Higher education in Britain is "high growth export", says new report
- 12th June 2015
- Education & Careers
The UK economy could receive a welcome boost from exporting the higher education sector as a whole, says Universities UK research.
Higher education plays an essential role in the UK’s economy, supporting the uptake of skills while driving innovation and attracting investment and talent. New research this week from Universities UK shows that education exports offer a valuable contribution to Britain and its economy, creating a high-growth industry in its own right.
The report outlines the financial benefits that higher education as an export industry provides. In the 2011 to 2012 period, UK universities generated over £73 billion of output and provided around 2.7 per cent of all UK employment.
Meanwhile, the higher education sector generated an estimated £10.71 billion of export earnings for the UK. The combined contribution to GDP, of universities and off-campus expenditure of international students and visitors, totaled £39.9 billion - which is equivalent to 2.8 per cent of GDP in 2011.
Moreover, these figures paint only half of the picture. The higher education sector already provides support to a number key areas of the British economy, but there remain a few obstacles to realising the higher education sector’s potential.

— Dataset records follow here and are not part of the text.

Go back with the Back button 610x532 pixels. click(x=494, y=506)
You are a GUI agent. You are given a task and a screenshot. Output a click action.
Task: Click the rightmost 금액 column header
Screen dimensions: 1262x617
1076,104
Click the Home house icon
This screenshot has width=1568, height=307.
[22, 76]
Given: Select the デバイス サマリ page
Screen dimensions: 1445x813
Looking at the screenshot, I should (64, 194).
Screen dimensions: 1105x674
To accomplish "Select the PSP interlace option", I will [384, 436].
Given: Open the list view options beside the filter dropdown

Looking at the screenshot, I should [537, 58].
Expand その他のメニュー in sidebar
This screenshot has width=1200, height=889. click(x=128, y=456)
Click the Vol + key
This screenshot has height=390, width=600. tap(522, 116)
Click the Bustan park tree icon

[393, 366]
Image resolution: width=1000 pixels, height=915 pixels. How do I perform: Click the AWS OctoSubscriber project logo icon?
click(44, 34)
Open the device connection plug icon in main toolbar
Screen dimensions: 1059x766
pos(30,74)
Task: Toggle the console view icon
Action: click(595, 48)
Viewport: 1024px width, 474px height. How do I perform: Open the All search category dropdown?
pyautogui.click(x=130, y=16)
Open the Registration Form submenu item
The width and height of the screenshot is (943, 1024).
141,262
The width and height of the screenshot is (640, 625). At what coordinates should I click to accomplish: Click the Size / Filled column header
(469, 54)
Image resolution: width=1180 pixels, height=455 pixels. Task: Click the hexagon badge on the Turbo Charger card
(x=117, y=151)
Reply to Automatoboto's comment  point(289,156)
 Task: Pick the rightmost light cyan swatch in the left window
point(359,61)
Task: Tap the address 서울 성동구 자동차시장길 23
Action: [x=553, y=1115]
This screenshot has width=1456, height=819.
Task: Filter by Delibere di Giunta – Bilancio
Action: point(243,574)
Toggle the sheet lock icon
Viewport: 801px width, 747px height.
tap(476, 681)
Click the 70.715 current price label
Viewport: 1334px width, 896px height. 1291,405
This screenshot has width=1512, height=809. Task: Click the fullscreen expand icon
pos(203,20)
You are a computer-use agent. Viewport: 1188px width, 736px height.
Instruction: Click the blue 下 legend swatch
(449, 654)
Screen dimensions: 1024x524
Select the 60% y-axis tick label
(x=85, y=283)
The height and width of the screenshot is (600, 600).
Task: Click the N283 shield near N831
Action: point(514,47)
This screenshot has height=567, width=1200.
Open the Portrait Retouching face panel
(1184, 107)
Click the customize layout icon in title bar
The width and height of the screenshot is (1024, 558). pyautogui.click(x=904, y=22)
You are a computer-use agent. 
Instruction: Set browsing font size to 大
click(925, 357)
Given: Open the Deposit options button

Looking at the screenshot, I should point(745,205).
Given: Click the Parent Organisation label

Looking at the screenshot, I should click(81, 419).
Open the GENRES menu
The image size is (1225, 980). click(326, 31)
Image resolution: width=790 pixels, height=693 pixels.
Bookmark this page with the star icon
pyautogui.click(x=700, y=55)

The UK’s “productivity puzzle” could very well be the key to unlocking long-term growth in the economy, according to the report.
Figures from the Office for National Statistics show that the UK’s labour productivity gap with other G7 countries widened to a record-high of 17 percentage points in 2013. Meanwhile, the Institute for Fiscal Studies showed that output per hour in Britain fell by 12.3 per cent in 2012 when compared to its pre-recession trend.
The higher education sector is critical in enhancing productivity through a number of methods:
- Aiding local growth by contributing to regional areas in terms of jobs, infrastructure, investment and community wellbeing.
- Supporting export-led knowledge-intensive growth which in turn boosts business productivity and ultimately aids in rebalancing the economy.
- Responding to the skill demands of the workforce, anticipating future needs, and driving research and innovation.
However, in order for these challenges to be properly faced the higher education sector requires the correct support from the government.
Barriers to education exports
The recently appointed minister for universities and science, Jo Johnson, outlined the Conservative government’s targets to increase education exports to £30 billion by 2020, from £18 billion in 2012. The government has “an ambition to grow” its activity in international education, he said.
Mr Johnson did not elaborate on the methods the government will use to boost the value of education exports, but he noted that the market has three business streams.
“We have the component of education exports derived from income from students coming to study here; we have our institutions basing themselves overseas and then we have technology-enabled education exports.”
The facts speak for themselves, the UK’s higher education sector delivers value to the economy and benefits the market. While the impacts of their activities are so wide-ranging and difficult to understand, they are a critical asset of the economy and aid in creating sustainable growth in the UK.
For these reasons, any policies that aim to promote long-term economic success in the UK must also consider universities and education exports. Many years of continued government investment and a funding system for higher education have helped build the current success of UK universities.
Its success relies on a number of globally recognised strengths such as autonomy with accountability, as it gives them the flexibility to respond to challenges as they arise while ensuring that funding is spent wisely.
Diversity is another strength, as those in the sector can then cultivate their strengths to provide all-round excellence. Meanwhile, it allows them to cater to the different needs of the local regions as well as the national economy.
Sustainability is built with the ability to invest for the long-term and resilience to external developments, which requires funding systems that ensure financial stability while maintaining high performance rates.